Directions for this task:
Reproduce the rows below word for word, starting with the line that contains "You are a computer-use" and continuing through the end of the rows, both ends included. Omit the pictures.

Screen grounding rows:
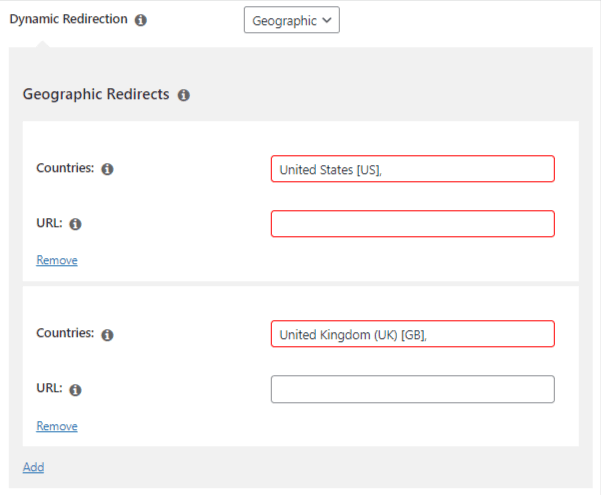Screen dimensions: 601x495
Task: Click URL info icon in United Kingdom block
Action: click(x=76, y=389)
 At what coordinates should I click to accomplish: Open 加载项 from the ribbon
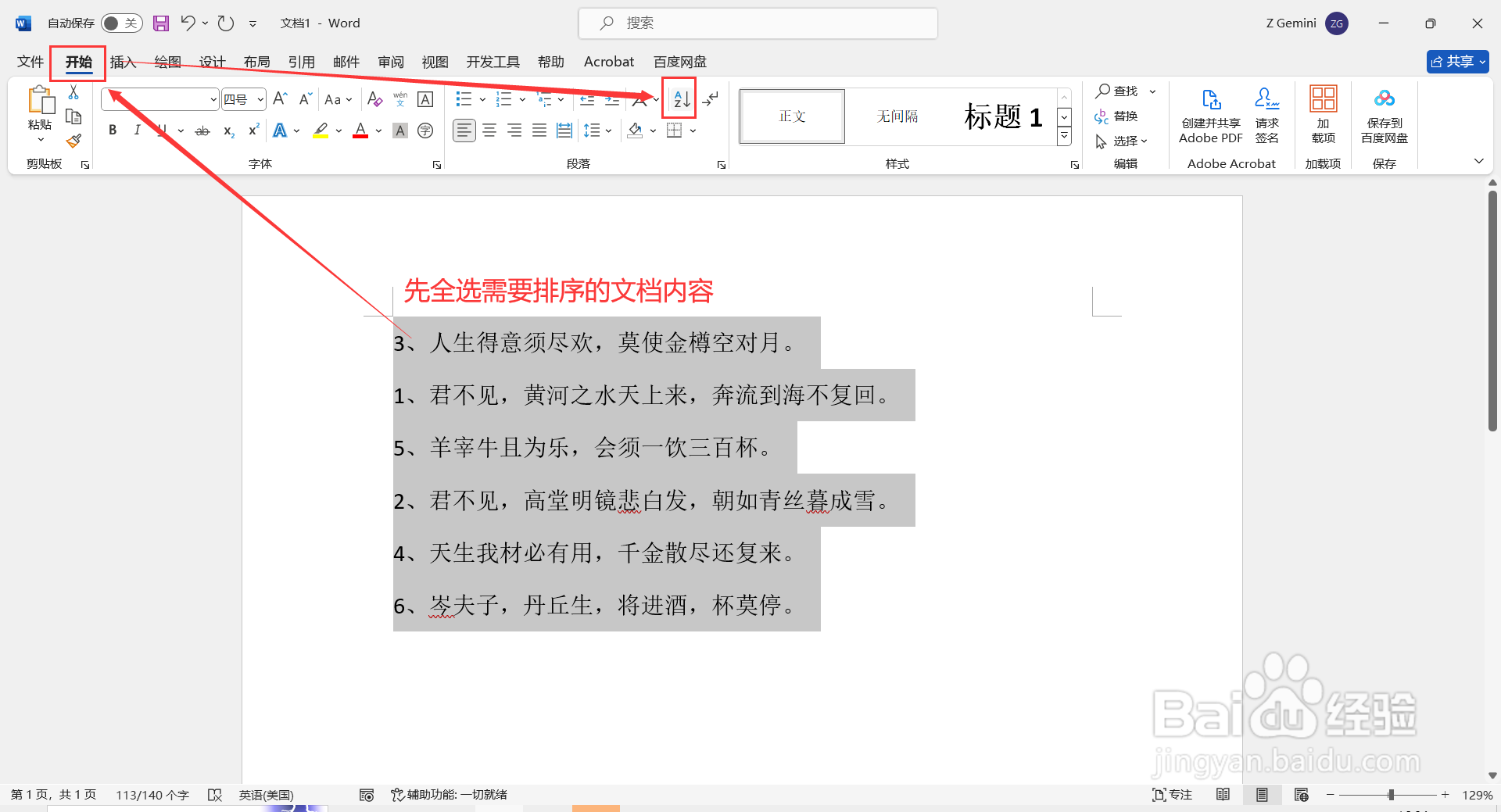tap(1322, 116)
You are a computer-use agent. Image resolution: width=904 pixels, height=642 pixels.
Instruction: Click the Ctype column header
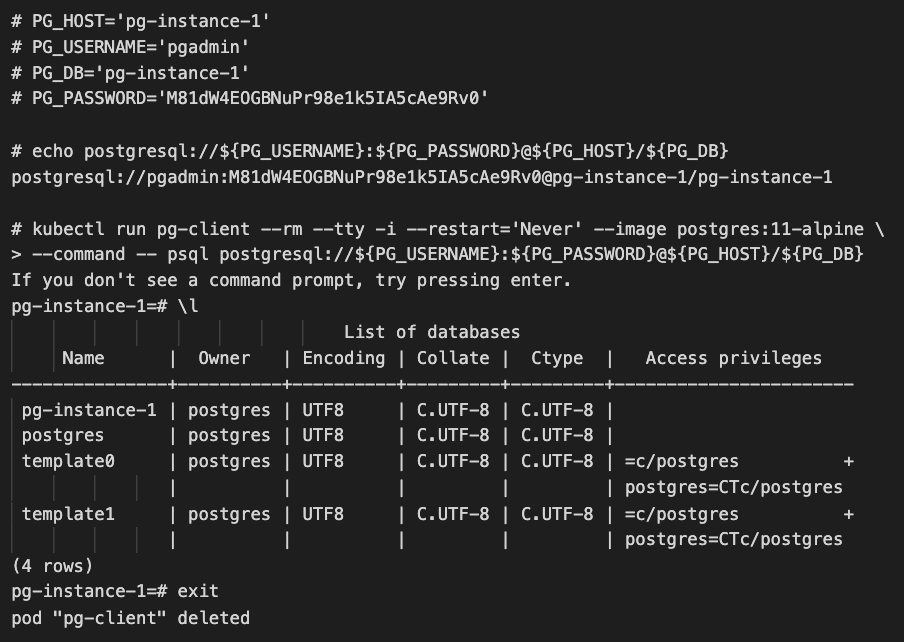click(x=557, y=358)
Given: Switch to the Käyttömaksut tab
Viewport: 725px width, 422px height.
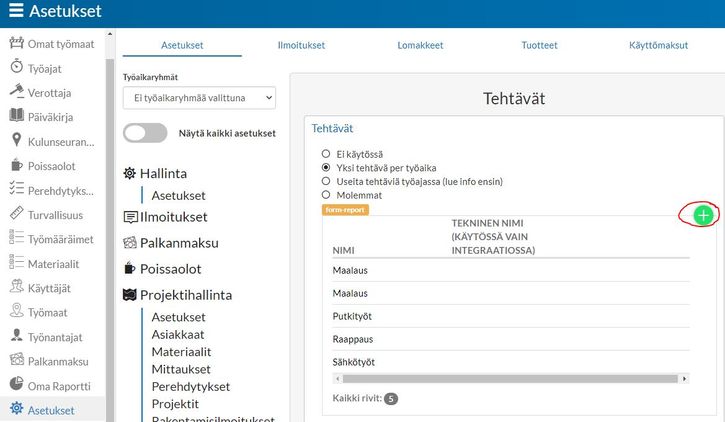Looking at the screenshot, I should click(x=658, y=45).
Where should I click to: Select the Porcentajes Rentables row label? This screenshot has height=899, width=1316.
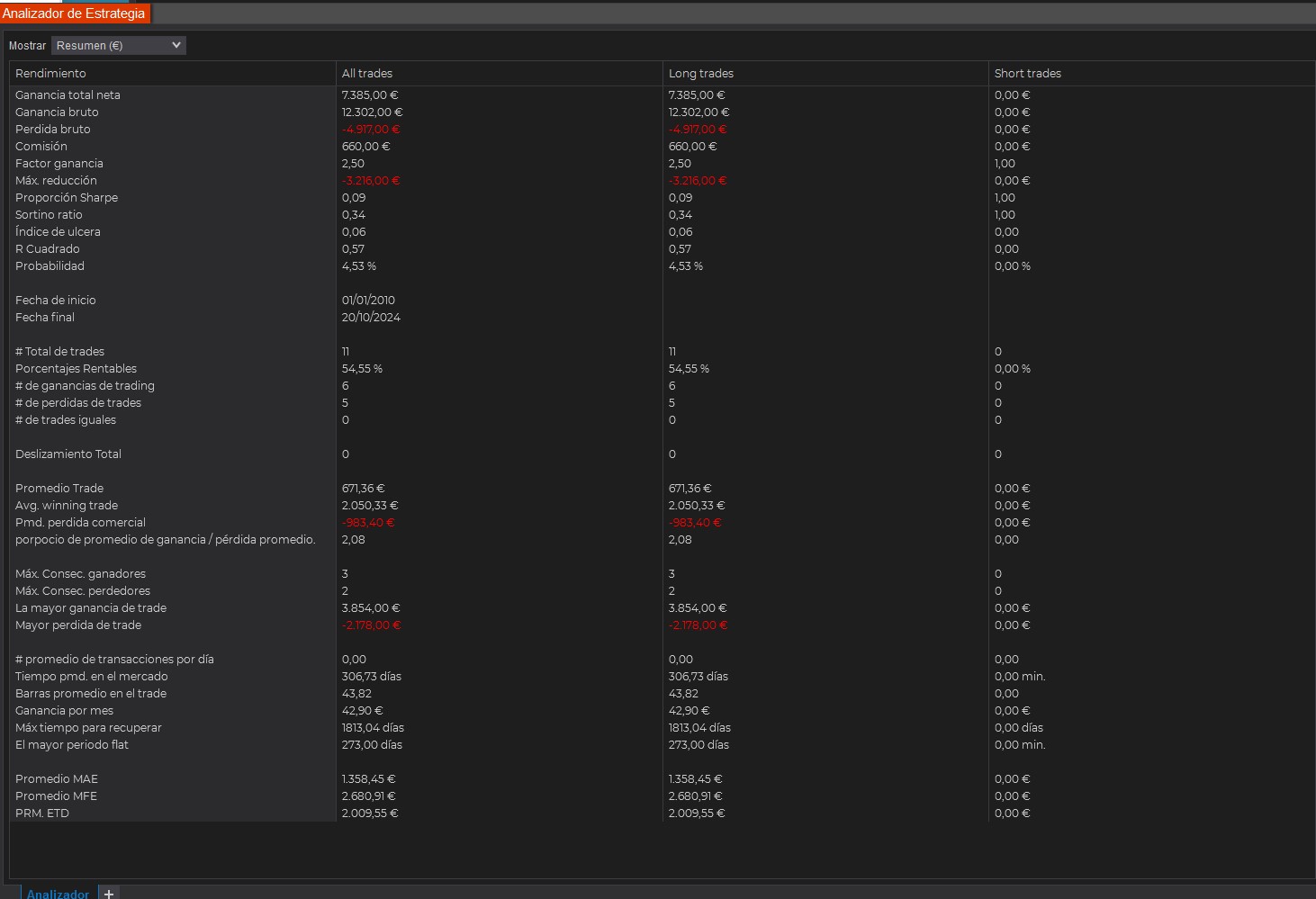[x=76, y=368]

Task response:
You are a computer-use agent. Image resolution: width=904 pixels, height=642 pixels.
Instruction: Click the Ctype column header
click(x=557, y=358)
Given: Switch to the Käyttömaksut tab
Viewport: 725px width, 422px height.
Looking at the screenshot, I should click(x=658, y=45).
Where should I click to: Select the Porcentajes Rentables row label? This screenshot has height=899, width=1316.
[x=76, y=368]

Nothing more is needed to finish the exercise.